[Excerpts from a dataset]
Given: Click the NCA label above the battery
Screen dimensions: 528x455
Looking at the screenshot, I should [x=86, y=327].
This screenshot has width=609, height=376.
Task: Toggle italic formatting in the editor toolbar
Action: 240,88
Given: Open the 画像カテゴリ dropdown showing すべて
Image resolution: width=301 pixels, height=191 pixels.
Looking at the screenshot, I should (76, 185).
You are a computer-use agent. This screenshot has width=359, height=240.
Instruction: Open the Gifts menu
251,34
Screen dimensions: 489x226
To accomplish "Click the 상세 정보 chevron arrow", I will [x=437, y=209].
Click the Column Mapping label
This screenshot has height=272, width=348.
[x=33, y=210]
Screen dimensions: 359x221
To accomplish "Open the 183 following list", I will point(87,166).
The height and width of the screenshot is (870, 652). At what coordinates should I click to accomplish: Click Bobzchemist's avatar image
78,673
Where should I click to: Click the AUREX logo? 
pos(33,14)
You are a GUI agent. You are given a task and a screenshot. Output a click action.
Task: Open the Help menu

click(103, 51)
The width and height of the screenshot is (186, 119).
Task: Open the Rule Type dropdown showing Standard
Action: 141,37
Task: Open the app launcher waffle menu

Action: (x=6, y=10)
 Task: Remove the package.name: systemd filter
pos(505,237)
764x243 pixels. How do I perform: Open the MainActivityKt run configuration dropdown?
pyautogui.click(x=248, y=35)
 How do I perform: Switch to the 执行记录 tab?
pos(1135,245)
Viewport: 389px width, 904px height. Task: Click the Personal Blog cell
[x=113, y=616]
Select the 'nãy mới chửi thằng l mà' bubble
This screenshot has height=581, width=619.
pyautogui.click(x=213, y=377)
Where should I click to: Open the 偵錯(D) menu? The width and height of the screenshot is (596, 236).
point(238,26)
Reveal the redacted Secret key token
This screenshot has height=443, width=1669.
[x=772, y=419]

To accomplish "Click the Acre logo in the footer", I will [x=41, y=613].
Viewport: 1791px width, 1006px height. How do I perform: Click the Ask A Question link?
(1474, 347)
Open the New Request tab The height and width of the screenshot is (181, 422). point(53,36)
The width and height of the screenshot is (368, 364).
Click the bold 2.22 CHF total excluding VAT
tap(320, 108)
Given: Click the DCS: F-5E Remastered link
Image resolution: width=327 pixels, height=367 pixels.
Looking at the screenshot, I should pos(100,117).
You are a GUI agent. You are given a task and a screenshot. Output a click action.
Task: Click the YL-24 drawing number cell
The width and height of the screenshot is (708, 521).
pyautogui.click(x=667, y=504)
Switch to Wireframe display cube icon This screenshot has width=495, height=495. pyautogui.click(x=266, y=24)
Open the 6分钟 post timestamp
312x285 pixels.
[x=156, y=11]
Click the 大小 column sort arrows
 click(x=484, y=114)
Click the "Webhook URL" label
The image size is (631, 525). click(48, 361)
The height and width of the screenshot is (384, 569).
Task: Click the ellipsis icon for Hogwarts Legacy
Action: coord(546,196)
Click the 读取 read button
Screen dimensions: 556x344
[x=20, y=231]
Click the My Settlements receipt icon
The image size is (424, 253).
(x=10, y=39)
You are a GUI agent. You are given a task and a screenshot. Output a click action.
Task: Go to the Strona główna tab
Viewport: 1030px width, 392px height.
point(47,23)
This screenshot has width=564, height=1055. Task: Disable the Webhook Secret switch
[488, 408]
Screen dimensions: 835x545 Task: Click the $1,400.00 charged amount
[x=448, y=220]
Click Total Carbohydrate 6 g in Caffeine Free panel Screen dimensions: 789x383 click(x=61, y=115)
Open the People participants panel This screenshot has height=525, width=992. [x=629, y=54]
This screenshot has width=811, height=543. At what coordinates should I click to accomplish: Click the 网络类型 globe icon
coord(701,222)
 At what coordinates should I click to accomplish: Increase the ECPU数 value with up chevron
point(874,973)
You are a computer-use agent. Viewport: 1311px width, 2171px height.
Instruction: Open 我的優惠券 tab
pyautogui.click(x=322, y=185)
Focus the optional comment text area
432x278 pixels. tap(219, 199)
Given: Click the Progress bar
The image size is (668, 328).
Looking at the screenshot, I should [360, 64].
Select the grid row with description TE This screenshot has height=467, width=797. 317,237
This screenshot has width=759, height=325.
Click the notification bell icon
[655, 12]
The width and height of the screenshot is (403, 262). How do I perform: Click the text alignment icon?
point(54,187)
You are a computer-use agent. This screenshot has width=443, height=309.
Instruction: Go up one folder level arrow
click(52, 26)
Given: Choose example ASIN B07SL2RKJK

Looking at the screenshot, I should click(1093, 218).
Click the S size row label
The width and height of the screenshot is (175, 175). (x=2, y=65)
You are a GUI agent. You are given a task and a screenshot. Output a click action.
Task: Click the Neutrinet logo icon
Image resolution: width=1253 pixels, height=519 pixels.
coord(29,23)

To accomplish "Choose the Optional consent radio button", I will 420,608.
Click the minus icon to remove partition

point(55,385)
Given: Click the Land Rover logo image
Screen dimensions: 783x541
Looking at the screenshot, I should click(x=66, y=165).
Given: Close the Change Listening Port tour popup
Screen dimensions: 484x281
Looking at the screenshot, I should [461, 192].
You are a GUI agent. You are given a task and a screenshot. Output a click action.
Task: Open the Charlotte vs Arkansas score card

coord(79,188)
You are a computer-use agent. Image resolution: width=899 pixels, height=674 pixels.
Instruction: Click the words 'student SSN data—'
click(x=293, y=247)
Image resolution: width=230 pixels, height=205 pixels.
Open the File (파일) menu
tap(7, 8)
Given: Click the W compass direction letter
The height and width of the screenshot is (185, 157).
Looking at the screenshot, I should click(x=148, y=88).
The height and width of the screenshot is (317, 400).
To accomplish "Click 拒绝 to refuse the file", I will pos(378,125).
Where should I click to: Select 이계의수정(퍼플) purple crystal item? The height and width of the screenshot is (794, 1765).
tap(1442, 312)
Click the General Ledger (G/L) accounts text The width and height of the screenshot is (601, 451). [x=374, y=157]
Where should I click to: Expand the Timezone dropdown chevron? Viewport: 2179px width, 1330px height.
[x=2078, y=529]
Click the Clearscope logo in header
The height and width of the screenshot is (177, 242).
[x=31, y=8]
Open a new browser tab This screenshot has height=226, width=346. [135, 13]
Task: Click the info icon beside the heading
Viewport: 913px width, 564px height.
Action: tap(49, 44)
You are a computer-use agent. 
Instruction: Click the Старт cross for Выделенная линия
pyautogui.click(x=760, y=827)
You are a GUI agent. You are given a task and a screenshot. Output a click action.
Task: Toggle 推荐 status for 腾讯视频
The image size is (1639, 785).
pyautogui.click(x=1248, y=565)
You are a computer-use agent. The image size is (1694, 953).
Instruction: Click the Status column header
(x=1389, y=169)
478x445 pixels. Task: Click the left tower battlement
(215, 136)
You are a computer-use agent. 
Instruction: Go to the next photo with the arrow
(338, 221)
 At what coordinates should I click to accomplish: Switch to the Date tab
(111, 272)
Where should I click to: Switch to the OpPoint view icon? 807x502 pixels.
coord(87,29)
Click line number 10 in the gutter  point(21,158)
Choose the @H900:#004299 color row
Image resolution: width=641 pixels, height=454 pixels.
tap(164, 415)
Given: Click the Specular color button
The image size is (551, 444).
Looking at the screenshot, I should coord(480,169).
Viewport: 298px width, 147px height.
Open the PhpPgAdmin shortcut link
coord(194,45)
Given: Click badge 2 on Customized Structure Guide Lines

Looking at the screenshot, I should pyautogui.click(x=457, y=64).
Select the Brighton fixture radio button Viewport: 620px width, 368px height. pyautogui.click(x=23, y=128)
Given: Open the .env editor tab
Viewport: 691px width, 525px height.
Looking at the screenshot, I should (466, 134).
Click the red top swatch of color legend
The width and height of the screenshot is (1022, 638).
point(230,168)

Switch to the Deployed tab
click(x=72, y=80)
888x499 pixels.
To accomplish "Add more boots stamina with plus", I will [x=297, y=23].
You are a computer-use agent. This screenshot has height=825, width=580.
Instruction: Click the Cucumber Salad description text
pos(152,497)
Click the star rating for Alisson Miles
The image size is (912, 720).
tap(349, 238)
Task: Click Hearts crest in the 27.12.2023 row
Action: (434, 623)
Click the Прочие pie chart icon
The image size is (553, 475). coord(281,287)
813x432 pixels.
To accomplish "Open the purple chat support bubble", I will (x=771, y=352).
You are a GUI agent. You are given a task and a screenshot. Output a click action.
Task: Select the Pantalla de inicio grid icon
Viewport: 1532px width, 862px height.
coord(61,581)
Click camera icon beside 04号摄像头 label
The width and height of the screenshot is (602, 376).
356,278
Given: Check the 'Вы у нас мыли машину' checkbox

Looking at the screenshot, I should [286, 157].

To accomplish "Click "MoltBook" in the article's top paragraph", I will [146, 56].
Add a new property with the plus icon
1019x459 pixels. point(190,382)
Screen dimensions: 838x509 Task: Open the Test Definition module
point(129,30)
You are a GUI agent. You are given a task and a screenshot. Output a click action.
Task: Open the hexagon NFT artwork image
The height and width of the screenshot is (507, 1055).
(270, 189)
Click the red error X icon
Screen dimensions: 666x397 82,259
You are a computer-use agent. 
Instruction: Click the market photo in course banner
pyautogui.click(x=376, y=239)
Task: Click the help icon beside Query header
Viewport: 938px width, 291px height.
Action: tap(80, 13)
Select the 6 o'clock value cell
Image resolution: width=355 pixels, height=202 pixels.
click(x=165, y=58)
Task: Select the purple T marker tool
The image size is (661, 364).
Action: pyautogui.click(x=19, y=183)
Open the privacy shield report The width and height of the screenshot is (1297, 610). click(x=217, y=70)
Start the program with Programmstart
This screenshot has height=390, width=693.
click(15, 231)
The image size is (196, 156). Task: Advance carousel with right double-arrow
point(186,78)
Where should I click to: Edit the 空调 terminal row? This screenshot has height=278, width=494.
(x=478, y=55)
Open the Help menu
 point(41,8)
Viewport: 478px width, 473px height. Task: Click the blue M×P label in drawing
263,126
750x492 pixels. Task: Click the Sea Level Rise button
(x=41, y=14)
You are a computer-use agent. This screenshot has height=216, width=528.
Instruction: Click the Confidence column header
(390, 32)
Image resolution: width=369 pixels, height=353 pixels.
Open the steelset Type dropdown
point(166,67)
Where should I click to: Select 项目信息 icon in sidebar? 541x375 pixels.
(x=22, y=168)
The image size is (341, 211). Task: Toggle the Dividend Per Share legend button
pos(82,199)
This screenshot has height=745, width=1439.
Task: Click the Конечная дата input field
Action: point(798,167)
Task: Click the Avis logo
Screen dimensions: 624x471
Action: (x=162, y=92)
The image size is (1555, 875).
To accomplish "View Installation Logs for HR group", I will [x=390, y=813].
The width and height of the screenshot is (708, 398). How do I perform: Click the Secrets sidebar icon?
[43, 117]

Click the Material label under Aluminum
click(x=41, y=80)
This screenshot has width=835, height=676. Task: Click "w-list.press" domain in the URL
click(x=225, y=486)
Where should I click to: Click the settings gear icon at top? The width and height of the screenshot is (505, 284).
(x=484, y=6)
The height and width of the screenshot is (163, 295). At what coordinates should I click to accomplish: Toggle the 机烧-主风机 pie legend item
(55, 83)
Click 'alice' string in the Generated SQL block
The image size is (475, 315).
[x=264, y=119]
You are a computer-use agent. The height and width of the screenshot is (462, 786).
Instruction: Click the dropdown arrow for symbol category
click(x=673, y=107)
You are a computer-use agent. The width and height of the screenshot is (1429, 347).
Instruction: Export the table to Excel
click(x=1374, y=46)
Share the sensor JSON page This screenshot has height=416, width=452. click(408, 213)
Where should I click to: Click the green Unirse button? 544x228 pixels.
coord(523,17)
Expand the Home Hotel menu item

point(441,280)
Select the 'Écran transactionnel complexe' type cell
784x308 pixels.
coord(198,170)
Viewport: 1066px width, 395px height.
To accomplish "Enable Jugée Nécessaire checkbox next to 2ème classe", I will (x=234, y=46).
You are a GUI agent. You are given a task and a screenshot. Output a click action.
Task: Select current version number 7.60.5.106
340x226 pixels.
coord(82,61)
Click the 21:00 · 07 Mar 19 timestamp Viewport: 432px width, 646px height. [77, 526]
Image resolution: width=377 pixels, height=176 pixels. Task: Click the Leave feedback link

What you will do:
The lines needed are the ones from the first line of the entries through the line that contains "Given: Open the 画像カテゴリ dropdown showing すべて", given again without any change.

Written reply:
Given: Click the NCA label above the battery
Screen dimensions: 528x455
Looking at the screenshot, I should [x=86, y=327].
This screenshot has width=609, height=376.
Task: Toggle italic formatting in the editor toolbar
Action: 240,88
Given: Open the 画像カテゴリ dropdown showing すべて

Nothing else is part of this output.